萧凛急得在外面直搓着手,怒气冲冲道:“今天那个狗娘养的金……呜呜……”
萧凛的话没有说完,就被韩英给捂住了,这让他有些不明所以。
“萧将军别乱说话,刚那是公主殿下,没听见喊六皇兄吗?”
“公主……”
韩英点了点头,无奈地叹息:“所以还是不要乱说话,免得倒了霉。”
“……”萧凛只好捂着嘴巴,什么也没有说了。
而另一边,轩镜桐正坐在**心急如焚。
“冒犯了。
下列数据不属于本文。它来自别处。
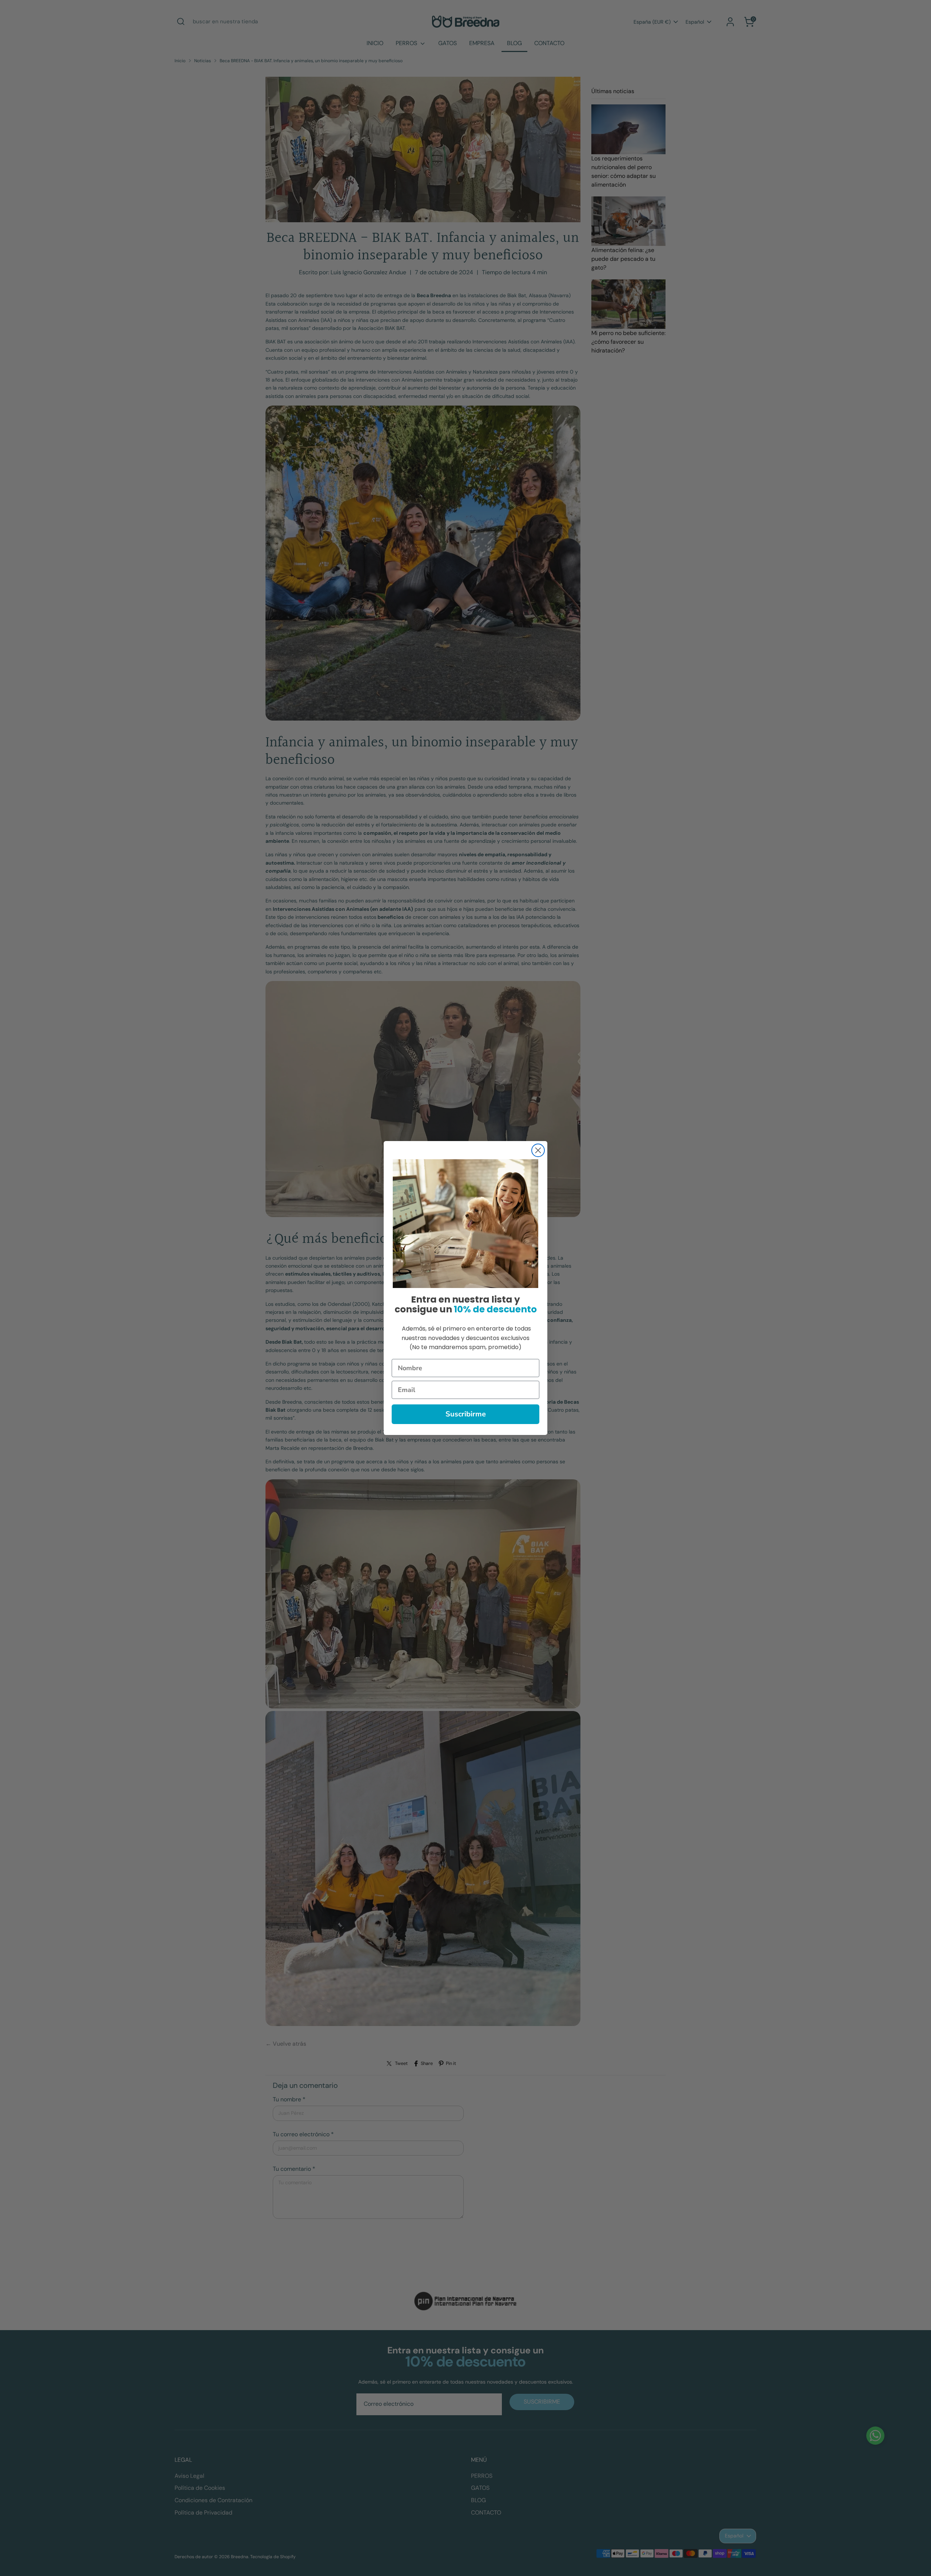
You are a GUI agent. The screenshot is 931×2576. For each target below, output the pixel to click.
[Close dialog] (538, 1150)
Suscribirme (465, 1414)
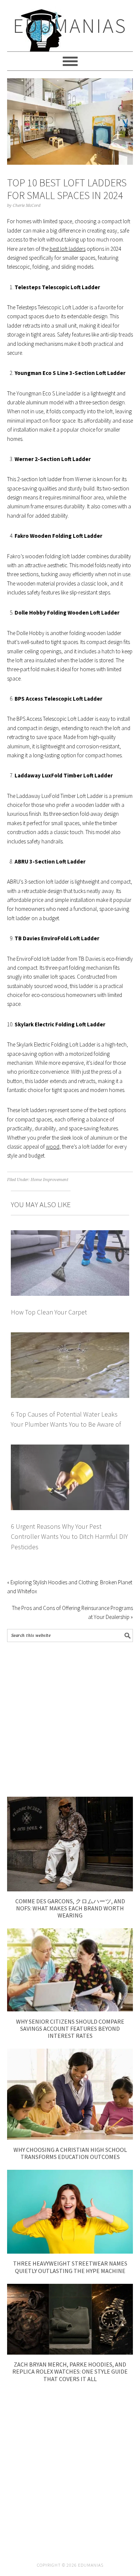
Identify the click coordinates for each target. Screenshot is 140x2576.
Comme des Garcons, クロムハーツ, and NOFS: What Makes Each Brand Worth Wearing (70, 1908)
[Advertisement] (70, 1719)
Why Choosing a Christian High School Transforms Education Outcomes (70, 2153)
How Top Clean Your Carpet (49, 1312)
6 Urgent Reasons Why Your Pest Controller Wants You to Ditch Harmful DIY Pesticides (69, 1536)
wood (52, 1146)
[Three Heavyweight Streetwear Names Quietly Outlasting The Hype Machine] (70, 2251)
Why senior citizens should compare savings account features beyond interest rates (70, 2028)
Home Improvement (49, 1179)
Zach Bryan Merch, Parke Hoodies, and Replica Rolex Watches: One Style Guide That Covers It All (70, 2371)
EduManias (70, 25)
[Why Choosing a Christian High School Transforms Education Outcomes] (70, 2137)
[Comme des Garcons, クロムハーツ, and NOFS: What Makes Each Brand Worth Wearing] (70, 1889)
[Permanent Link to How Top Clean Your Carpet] (70, 1234)
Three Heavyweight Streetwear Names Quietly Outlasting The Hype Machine (70, 2267)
”连贞抓过轩镜桐的脚,稍微检查了一下,眉头微锁。
“你要干什么?”轩镜桐有些警惕地盯着单膝跪地在那里一脸认真的连贞。
“如果不想要你的脚出事的话,就请公主殿下闭上您的嘴。”
“你敢……啊!”
随着咔嚓一声,一股钻心的疼痛过去,连贞就拍拍手,站了起来。
“自己动动。”
轩镜桐将信将疑地动了动自己的脚,竟然一点疼痛都没有了,好神奇的感觉!
看着原本还在哭哭啼啼的某个人,因为自己脚好了,而立刻阳光明媚起来,不免无奈地摇了摇头。
“属下还有事情,不奉陪了,公主好好休息吧。”
“等一下……”轩镜桐半跛着走到连贞的后面,拉住了连贞的一块衣袖,楚楚可怜地询问了一句:“六哥……他会没事的,对吗?”
像是一个要肯定答案的小孩子一般。
只可惜,他连贞从来都不会唬人。
他只是淡漠地说了一句:“我不是大夫……”
“是嘛……”
“但是六殿下身子娇贵,那箭入了筋骨足有两寸,即便不伤性命,估摸着也要躺上小半年吧。”
小半年,那该是怎么样的感觉?
“都怪我,都是我的错。”
“公主殿下也不要过分自责,以后莫要再任性就是了。”
说罢,连贞施了个礼,便自己退了出去。
出了门,就见有白色的鸽子飞了过来,停留在连贞的手上。
打开一开,竟是叶卿离的,上书:“在鱼多日没有音讯,不知连贞大人可有消息?”
在鱼?
脑子中闪过一个少年的影子,但是却记不清楚长相……
自己上次过来的时候,身上受了伤,记得那个时候在鱼还是在的,后来自己伤好了,却是一直没有见到。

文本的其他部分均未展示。